Freshfields Animal Rescue in Caernarforn, North Wales, welcomed 30-year-old Ty at the end of May following his owner’s death. The gelding arrived at the charity underweight and had started treatment for arthritis.
Groom Vanessa Williams told H&H Ty had settled in “brilliantly” and become friends with the charity’s other elderly horses, 35-year-old Sally and 32-year-old Cherry.
“When he first arrived he looked very tired. He had a full MoT from the vet and we were feeding him four times a day,” she said.
“In three weeks he put weight on and he loved his old girls, they all went out together every day and would come into the big agricultural building at night. He really had found a new lease of life.”
Vanessa said last Thursday (8 July) she noticed Ty lying down a lot, which “wasn’t unusual” for him.
“I’ve always been concerned about his back end as he was very weak so he would often lie down. On Friday morning I arrived and he didn’t come out of the building so I brought his breakfast over to him. I noticed his right hind leg and sheath were extremely swollen and boiling hot to touch,” she said.

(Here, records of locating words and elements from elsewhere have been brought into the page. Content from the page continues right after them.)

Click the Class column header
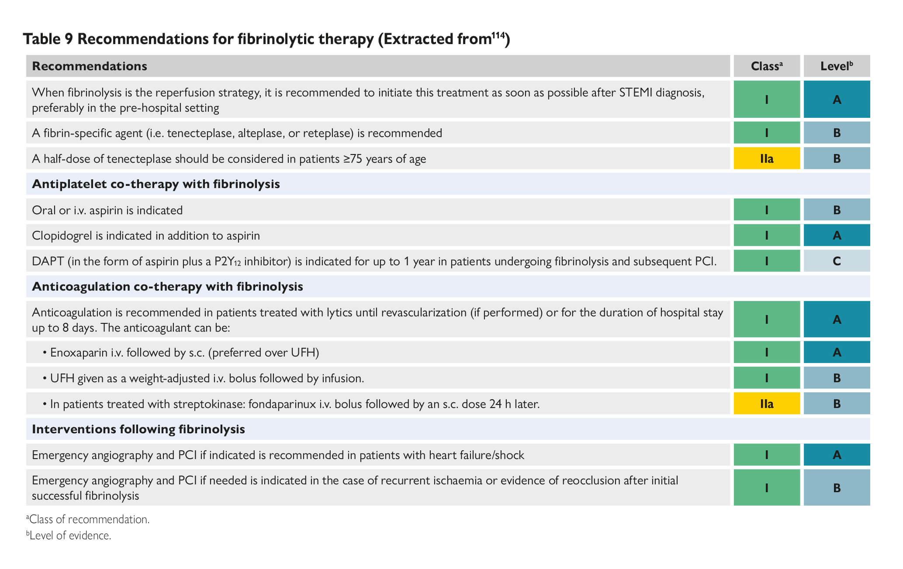 (x=766, y=66)
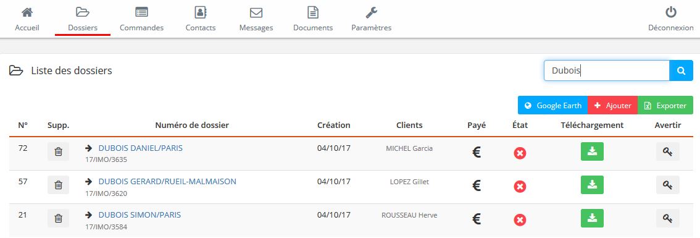
Task: Click trash icon for dossier number 57
Action: (x=58, y=185)
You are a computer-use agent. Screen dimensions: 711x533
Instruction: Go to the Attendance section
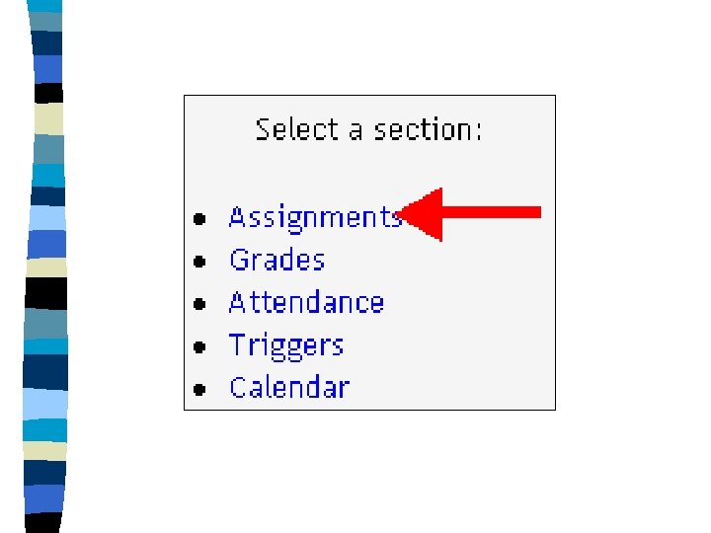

“The vet arrived and said he’d been bitten by an adder but we couldn’t see a wound. His leg was getting bigger in front of us and spots of serum were bursting out. His heart was racing and he kept going down and struggling to get back up.”
The “heartbreaking” decision was made to put Ty down.
“The vet was concerned he was going to have a heart attack and he was in distress. I just wish we could have done more,” said Vanessa.
“He was an absolute gentleman, he loved his cuddles and scratches. He wasn’t with us long but he really pulled on our heart strings. We’re devastated.”
Vanessa said the vet warned that cloudy but warm weather conditions are favourable for adders, and the charity hopes to make more people aware of the risk.
“The vet has seen other adder bites and knew straight away that’s what it was. When Ty was collected by the disposal man he said he’s seen lots of bites on cattle too,” she said.
“I’ve known dogs to be bitten but never a horse. We have rehomed nearly 20 horses in the past year so we have more grass than usual and it’s been the perfect environment for them. We want others to be vigilant and if you’re ever in doubt, to contact your vet.”